A striking example of successful unionization in the editorial world comes from Slate magazine. Slate's union contract with the Writer's Guild of America granted Slate's staff a minimum starting salary of $51,000, paid time off, codified policies to improve diversity and reduce harassment, comp time, union security and a seat at the table when company-wide decisions are made. Upon being granted these benefits, Slate's union stated that, "One of our primary reasons for undertaking this process was our profound love of Slate. We felt so lucky to work with management to put our shared goals into action. Our contract reflects our fundamental values as a company and a workplace."

If unionizing can get done at Slate, it can happen at Washingtonian too. Unionizing is not about workers gaining the upper hand over employers. Nor is it about the proletariat overtaking the bourgeoisie. Rather, Marisa Kashino and Jessica Sidman persistently emphasized that unionizing is for the sake of improving the magazine itself, by making it a more humane and fair place to work.

Fortunately, the Washingtonian Guild is hopeful that they will be recognized as a union soon, even if not by Cathy Merrill. After Merrill passed on voluntarily recognizing the Washingtonian Guild as a union, the Guild has turned to the National Labor Relations Board. By federal law, if the CEO of a company does not recognize their worker's union, the National Labor Relations Board can hold an election to determine whether or not the union in question is recognizable as a union. And according to Sidman and Kashino, the Washingtonian editorial staff overwhelmingly supports the Washingtonian Guild.

 A man works on a laptop
A man works on a laptop in Bryant Park on December 13, 2020, in New York City. Alexi Rosenfeld/Getty Images

Although the situation for the Washingtonian Guild is no longer forlorn, the rights they are fighting to gain for workers at Washingtonian are largely absent throughout the editorial world. "The future of journalism is uncertain," said Kashino. "Giving workers a seat at the table to help navigate some of the complex problems the industry faces is all for the better."

At the moment, freelancers—who make up a substantial and growing amount of the editorial world—have no real union. The Freelancers Union provides online resources to help freelancers educate themselves about how to go about protecting their work, but provides no concrete protections. Freelancers frequently report not getting paid for completed work, clients dragging their feet for months or even years to pay for completed work and having pitched ideas stolen by clients. Some freelancers have had to wait 17 years through lawsuits to get paid by companies like The New York Times. At the moment, freelancers have to fend for themselves.

Most freelancers do not receive subsidies from their clients to do work, and it's highly uncommon for them to obtain health insurance or any other benefits. When clients fail to pay or drag their feet with payment, this puts not only the livelihood of freelancers at risk but also their health and well-being.

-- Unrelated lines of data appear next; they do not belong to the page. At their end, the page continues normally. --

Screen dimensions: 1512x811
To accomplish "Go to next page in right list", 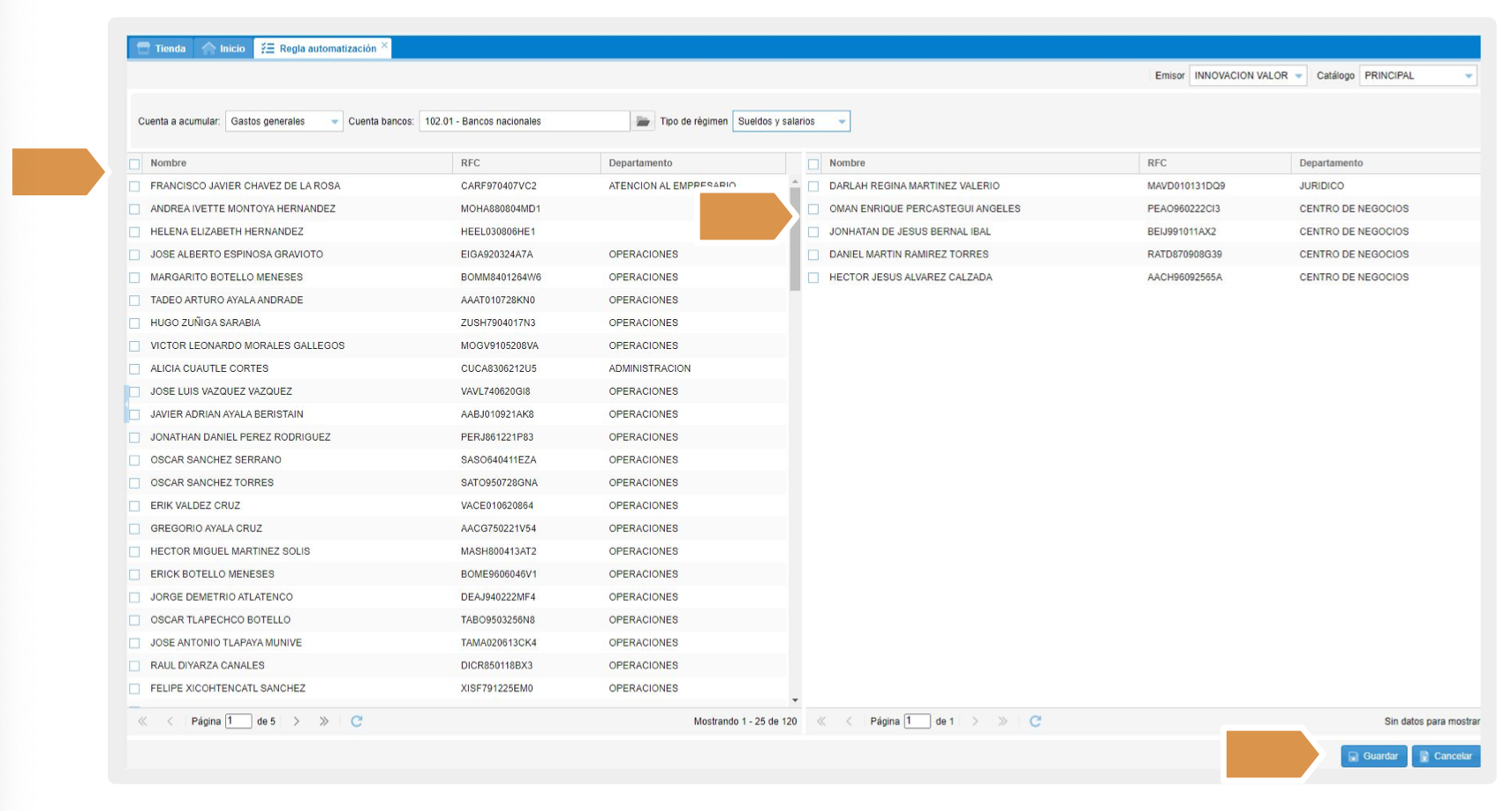I will coord(975,721).
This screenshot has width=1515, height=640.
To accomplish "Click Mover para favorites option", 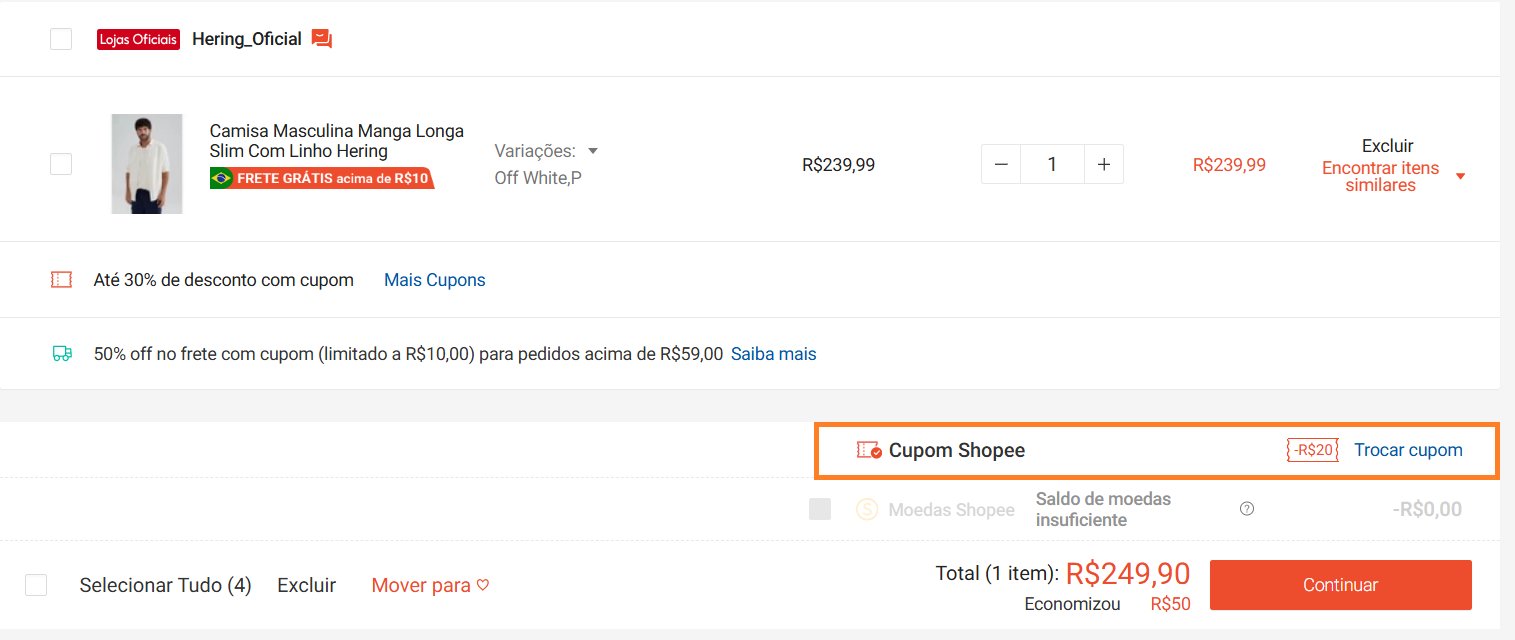I will click(430, 585).
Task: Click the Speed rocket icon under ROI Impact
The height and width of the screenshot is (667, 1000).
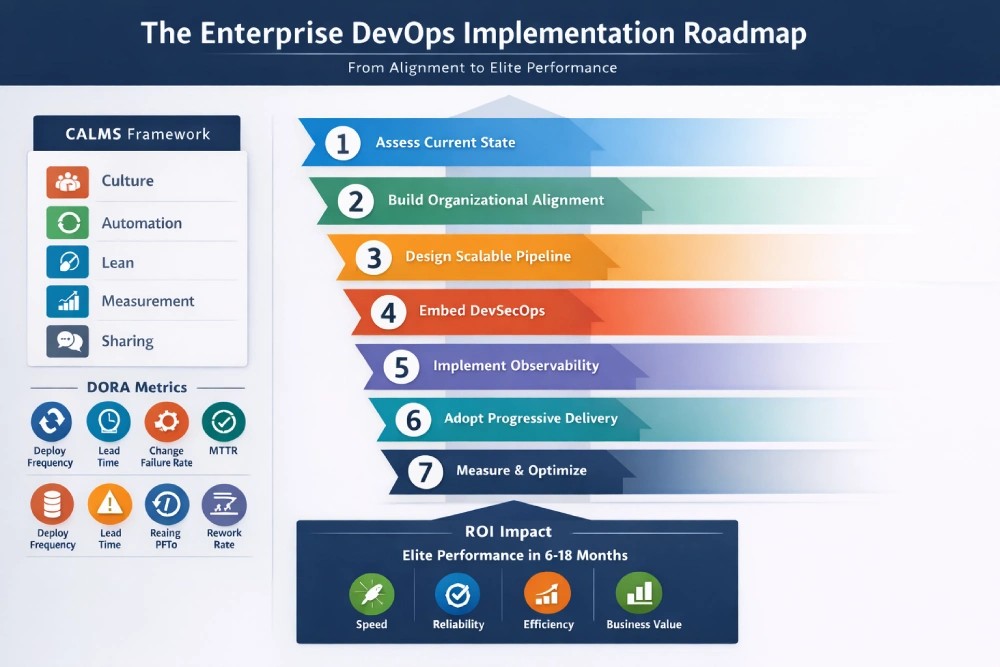Action: pos(371,594)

As an increasing number of magazines and other publications form unions, the newsrooms that don't unionize risk getting left behind this cultural sea change in the industry.

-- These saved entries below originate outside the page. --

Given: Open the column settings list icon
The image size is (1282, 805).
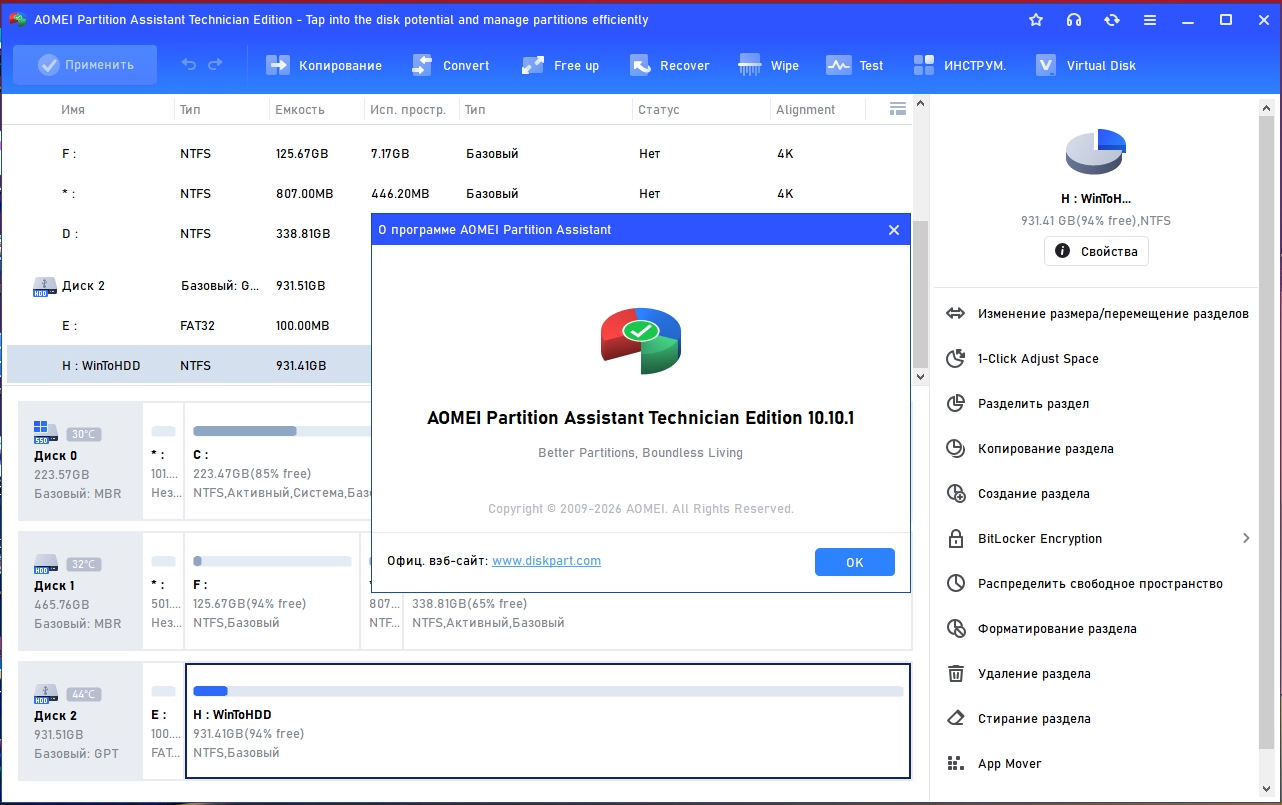Looking at the screenshot, I should click(897, 108).
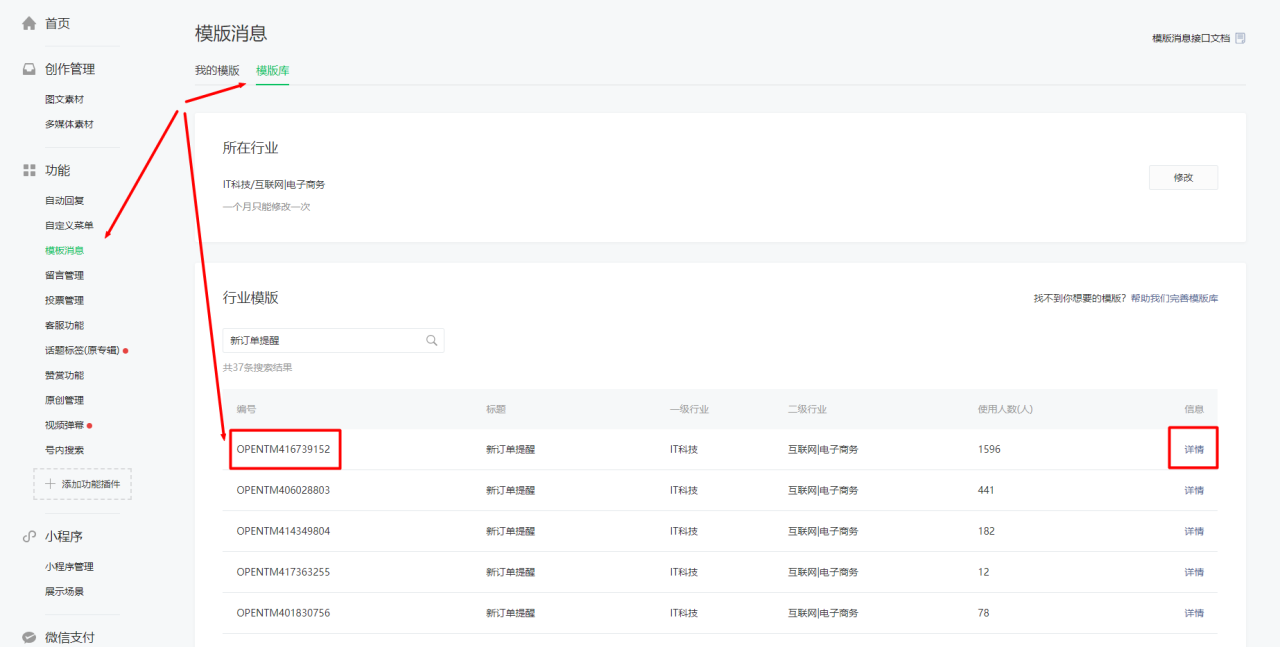
Task: Click the home icon beside 首页
Action: 29,23
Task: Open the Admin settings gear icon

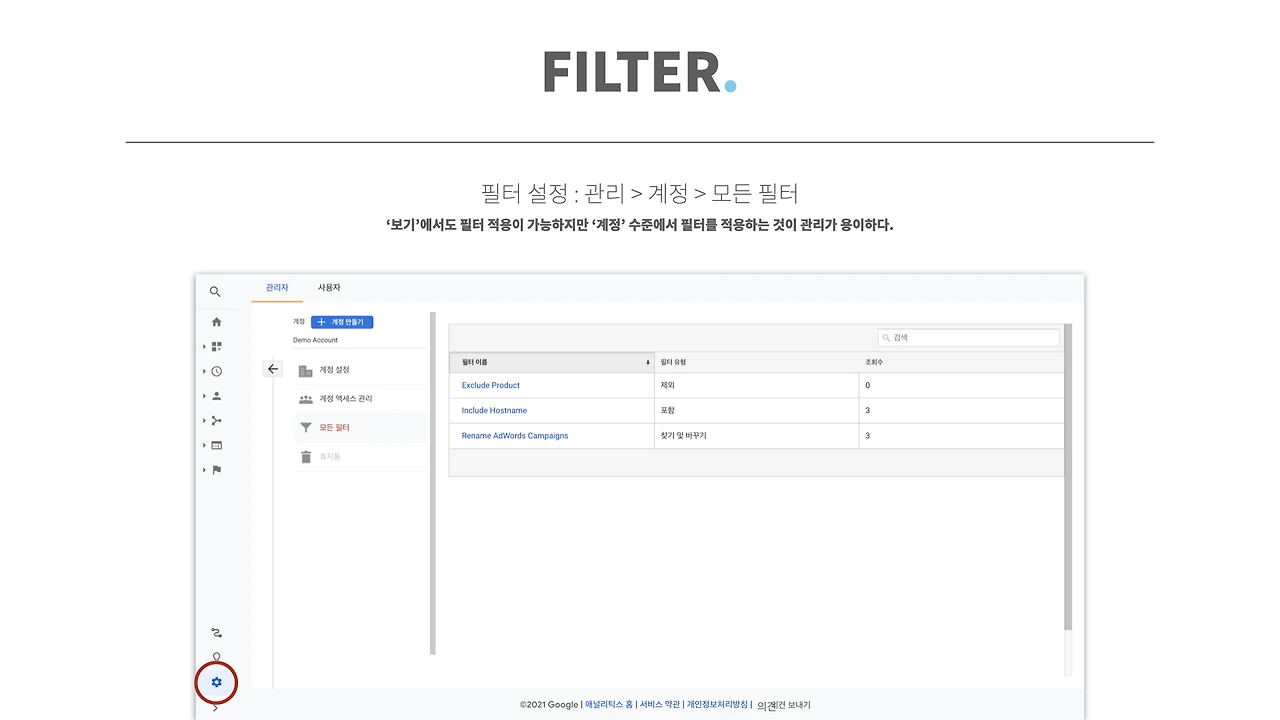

"We take enormous pride in the work we do at The Atlantic, and we want to see it thrive over the next 163 years. For this reason, we are organizing our newsroom to ensure that all of the people who make The Atlantic what it is are valued and supported," wrote the newly formed union by Atlantic staff.

Along with other newsrooms attempting to unionize, The Atlantic's message and Slate's success in unionizing will set a new precedent in the editorial world. Whether or not CEOs like it, insofar as more newsrooms begin to advocate for unionization—they are—the future of the editorial world will be unionized. The future—as long as the current wave of pleas from the media to unionize continues—will be fairer, and staff in newsrooms will finally gain the rights they've always deserved: equal consideration and humane treatment.

Daniel Lehewych is a graduate student of philosophy at the CUNY Graduate Center, specializing in moral psychology, ethics, and the philosophy of mind. He is a freelance writer, powerlifter, and health science enthusiast.

The views expressed in this article are the writer's own.